METHODS: Strains of S. capitis NRCS-A, S. capitis non-NRCS-A and Staphylococcus epidermidis (n = 2 each, all with vancomycin MICs ≤2 mg/L) and the prototype vancomycin-heteroresistant Staphylococcus aureus Mu3 were subcultured daily for 15 days with 0.25-32 mg/L vancomycin. Regression coefficients of daily log2 MICs on time were used to estimate the kinetics of resistance development. Changes in bacterial cell-wall thickness were measured by transmission electron microscopy. To assess the stability of resistance and the emergence of cross-resistance, vancomycin, teicoplanin, daptomycin and linezolid MICs were measured before and after vancomycin treatment, as well as after nine additional subcultures without antibiotics.

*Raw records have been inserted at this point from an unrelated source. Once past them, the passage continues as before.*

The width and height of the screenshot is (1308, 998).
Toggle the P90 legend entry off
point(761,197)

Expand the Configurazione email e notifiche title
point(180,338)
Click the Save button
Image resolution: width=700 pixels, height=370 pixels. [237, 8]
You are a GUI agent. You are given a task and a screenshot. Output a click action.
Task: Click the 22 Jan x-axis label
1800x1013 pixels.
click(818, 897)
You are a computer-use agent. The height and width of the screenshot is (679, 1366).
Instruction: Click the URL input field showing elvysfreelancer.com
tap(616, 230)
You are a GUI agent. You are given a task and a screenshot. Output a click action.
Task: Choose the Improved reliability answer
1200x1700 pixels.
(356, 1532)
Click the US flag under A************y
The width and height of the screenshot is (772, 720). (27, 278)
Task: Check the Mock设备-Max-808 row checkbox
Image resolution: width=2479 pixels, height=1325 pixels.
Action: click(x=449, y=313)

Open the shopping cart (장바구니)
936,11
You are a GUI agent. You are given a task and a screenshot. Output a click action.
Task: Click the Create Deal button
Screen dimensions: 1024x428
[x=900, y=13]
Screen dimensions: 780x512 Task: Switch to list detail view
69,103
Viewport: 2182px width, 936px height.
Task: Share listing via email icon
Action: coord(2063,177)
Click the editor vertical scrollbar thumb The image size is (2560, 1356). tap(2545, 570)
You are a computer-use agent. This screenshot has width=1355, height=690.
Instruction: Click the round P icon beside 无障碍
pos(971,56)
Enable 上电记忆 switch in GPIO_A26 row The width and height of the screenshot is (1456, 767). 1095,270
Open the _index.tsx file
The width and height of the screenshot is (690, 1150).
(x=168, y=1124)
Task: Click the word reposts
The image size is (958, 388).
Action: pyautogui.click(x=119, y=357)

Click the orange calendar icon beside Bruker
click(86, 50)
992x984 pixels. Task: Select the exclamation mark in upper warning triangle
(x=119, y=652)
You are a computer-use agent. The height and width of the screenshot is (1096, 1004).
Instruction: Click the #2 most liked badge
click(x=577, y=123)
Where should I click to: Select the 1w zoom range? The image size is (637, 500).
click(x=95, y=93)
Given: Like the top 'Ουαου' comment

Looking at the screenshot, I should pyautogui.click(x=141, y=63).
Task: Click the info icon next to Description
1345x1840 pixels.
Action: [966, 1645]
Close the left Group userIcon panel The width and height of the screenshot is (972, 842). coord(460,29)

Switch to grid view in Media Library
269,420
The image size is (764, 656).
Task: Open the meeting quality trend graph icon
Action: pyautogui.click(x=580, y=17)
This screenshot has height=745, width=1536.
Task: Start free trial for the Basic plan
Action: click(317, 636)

RESULTS: All strains developed a stable resistance to vancomycin, but this occurred significantly faster in S. capitis NRCS-A than in S. capitis non-NRCS-A (P < 0.001) and other species (P < 0.0001). Vancomycin resistance in S. capitis NRCS-A was associated with significant cell-wall thickening and an increase in MICs of daptomycin and teicoplanin, but not linezolid.

CONCLUSIONS: S. capitis NRCS-A rapidly adapts to vancomycin pressure as compared with potential niche competitors, a feature that might contribute to its success in neonatal ICUs where vancomycin is widely prescribed.